Small to midsize airports have taken the brunt of airline service cutbacks over the years, and Sarasota Airport is doing its best to recoup flights, which is often a precursor to attracting new business in the community.
Rick Piccolo, president and chief executive officer of the airport, told his Sarasota Manatee Airport Authority board Monday morning that the two sides are talking again.
“We reinstituted contact with them, all we’re doing is talking,” Piccolo told the Herald. “It’s a good exercise for both. Good for us, good for them.”
Southwest’s AirTran service left SRQ airport in 2012, and the airport started a Do You SRQ? marketing campaign to have passengers and organizations pledging to use the airport and its carriers, basically nixing Southwest out of the equation.
While Piccolo is still pushing that pledge, internal talks between the two sides to resume service in some manner are ongoing.
“What applied a year ago may not apply today, and may not apply five years from now,” Piccolo said. “We’re very gracious, looking forward to continuing the dialogue.”
Despite the loss of AirTran, passenger traffic decreased just 2.6 percent in 2012, according to Piccolo’s annual report.
“We recovered about 60 to 65 percent of total passengers that AirTran took away,” Piccolo said.
So far, passenger count is down 14.4 percent through one-third of the year, and Piccolo expects that number to improve during the summer, ending around 11 to 12 percent down. The full-year additions of JetBlue service to New York and Boston should improve those numbers.
Financially, the airport is doing well thanks to its conservative fiscal approach, according to the report. A surplus of $821,000 was rebated to the airlines, and the airport had a net of $2.4 million from operations in fiscal 2012. That stood as an increase of $735,000 from fiscal 2012, according to the report. The airport is on track to be debt free in August 2014, paying off its terminal built in 1989, and has been operating on a pay-as-you-go basis save for the $150 million bond for the terminal.
“I think our conservative financial management has strategically placed the airport in a strong position to weather the economic storms and we are better positioned than most airports from a financial perspective,” Piccolo wrote in his report. “The Southwest announcement is a prime example of how the prudent fiscal policies positioned SRQ to weather the volatile swings in aviation with a minimal impact on airport facilities, services, and staff.”
Several improvements are expected to help the airport in the coming years. A customs inspection facility continues to progress, and the airport hopes to advertise bids to construct the areas this year.
A new air traffic control tower is designed and the airport hopes the FAA will fund construction, but sequestration budget cuts in Washington stalled those talks.
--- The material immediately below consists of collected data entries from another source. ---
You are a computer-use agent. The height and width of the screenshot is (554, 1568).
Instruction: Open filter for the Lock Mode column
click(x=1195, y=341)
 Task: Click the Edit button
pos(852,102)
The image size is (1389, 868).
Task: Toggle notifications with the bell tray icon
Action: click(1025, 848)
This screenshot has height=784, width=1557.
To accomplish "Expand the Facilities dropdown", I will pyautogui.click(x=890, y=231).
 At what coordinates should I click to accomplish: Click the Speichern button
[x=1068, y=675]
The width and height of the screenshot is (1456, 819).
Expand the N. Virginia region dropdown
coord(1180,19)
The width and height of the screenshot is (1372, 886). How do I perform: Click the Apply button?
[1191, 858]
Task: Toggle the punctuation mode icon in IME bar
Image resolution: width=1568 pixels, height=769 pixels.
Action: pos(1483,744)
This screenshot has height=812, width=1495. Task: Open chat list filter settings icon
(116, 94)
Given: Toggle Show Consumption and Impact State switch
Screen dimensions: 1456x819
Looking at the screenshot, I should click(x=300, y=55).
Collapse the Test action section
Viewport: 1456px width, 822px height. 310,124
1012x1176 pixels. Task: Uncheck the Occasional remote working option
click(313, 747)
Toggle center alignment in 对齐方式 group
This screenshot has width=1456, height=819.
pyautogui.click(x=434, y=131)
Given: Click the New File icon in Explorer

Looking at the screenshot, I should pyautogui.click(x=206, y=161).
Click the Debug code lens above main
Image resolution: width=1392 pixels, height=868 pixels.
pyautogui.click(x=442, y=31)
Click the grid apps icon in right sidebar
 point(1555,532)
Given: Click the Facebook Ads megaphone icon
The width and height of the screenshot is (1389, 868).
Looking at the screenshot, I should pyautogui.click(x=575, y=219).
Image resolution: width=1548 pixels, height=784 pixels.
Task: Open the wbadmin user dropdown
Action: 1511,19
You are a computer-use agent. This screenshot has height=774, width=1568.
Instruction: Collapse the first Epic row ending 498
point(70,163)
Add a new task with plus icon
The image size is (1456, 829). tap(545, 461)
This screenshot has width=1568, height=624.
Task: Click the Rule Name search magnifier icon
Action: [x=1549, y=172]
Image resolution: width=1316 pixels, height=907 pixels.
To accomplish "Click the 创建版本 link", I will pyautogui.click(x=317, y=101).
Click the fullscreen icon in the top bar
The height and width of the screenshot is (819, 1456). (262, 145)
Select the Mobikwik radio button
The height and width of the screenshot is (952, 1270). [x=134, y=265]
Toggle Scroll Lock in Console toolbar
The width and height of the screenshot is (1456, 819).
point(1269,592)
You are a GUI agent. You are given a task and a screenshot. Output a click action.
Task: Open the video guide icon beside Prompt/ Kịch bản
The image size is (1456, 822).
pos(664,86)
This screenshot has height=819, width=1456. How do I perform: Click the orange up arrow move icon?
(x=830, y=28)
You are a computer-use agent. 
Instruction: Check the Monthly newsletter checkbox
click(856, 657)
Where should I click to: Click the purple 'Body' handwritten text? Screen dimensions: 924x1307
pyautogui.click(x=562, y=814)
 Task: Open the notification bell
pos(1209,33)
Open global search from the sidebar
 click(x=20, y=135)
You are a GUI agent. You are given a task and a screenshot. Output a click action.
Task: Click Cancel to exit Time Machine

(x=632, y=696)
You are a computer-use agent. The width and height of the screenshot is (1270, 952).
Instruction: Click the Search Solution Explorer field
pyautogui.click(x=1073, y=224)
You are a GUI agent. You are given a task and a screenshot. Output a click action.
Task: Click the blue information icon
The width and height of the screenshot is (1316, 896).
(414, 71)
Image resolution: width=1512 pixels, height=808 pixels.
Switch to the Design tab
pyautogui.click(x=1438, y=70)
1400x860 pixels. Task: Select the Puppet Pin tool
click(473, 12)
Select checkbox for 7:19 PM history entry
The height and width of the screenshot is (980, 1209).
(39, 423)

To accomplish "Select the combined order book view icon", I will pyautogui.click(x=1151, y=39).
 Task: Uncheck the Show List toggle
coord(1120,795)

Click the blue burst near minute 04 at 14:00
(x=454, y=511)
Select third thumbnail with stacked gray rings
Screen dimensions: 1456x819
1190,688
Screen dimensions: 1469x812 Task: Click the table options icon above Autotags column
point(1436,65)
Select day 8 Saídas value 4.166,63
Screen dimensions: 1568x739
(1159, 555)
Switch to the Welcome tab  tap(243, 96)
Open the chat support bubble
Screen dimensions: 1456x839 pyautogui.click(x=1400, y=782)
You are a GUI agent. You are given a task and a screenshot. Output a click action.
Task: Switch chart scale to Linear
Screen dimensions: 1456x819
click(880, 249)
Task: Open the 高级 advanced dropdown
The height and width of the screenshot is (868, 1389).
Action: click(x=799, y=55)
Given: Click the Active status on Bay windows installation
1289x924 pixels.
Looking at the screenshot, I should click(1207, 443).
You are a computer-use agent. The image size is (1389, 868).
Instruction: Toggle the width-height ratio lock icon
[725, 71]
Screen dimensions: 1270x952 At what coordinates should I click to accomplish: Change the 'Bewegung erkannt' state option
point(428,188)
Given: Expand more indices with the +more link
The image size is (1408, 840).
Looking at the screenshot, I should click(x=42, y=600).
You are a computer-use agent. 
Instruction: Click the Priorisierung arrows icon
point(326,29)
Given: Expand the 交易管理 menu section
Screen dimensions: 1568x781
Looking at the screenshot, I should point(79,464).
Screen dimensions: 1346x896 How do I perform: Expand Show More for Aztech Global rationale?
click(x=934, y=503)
The state and the airport have both committed $4 million each to the tower, which is estimated to cost a total of $12 million to $15 million, Piccolo said.
The tower would be relocated to the southwest part of the property to allow about 40 acres to be developed for hangars and other real estate development, Piccolo said.
The airport is also hoping to finalize regulatory approval for its customs, which when completed would help lure international carriers, Piccolo said.
The $2.5 million facility is designed to handle 130 to 150 passengers during a peak hour, which is fine for narrow-bodied aircrafts, but European carriers use larger planes, so the facility needs to handle 250 to 300 passengers in a peak hour if it wants to attract carriers like Monarch, he said.
Seventy percent of the construction cost is funded through grants, he said.
The authority released its annual performance evaluation for Piccolo on Monday, and the chief executive officer received a near perfect score save for one incomplete grade.
Piccolo earned 250 points out of a possible 300 points on his annual evaluation. Newly appointed board member Dr. Peter A. Wish declined to grade Piccolo because Wish only attended one meeting.
“I don’t feel I have enough information to make my evaluation,” Wish wrote in his review. “From what I have observed so far about Mr. Piccolo’s performance, I am very impressed.”
Wish was appointed by Gov. Rick Scott in February to replace former board member Bob Waechter, who quit the board in December after he was accused of felony identity fraud and improper campaign contributions relating to allegations he purchased Visa gift cards in a Republican political rival’s name and donated those funds to a Democratic fund.
Piccolo is graded on 10 areas: business development, relationship with board, financial management, public image, staff development, community relations, strategic planning and goals, leadership, job and industry knowledge and regulatory compliance.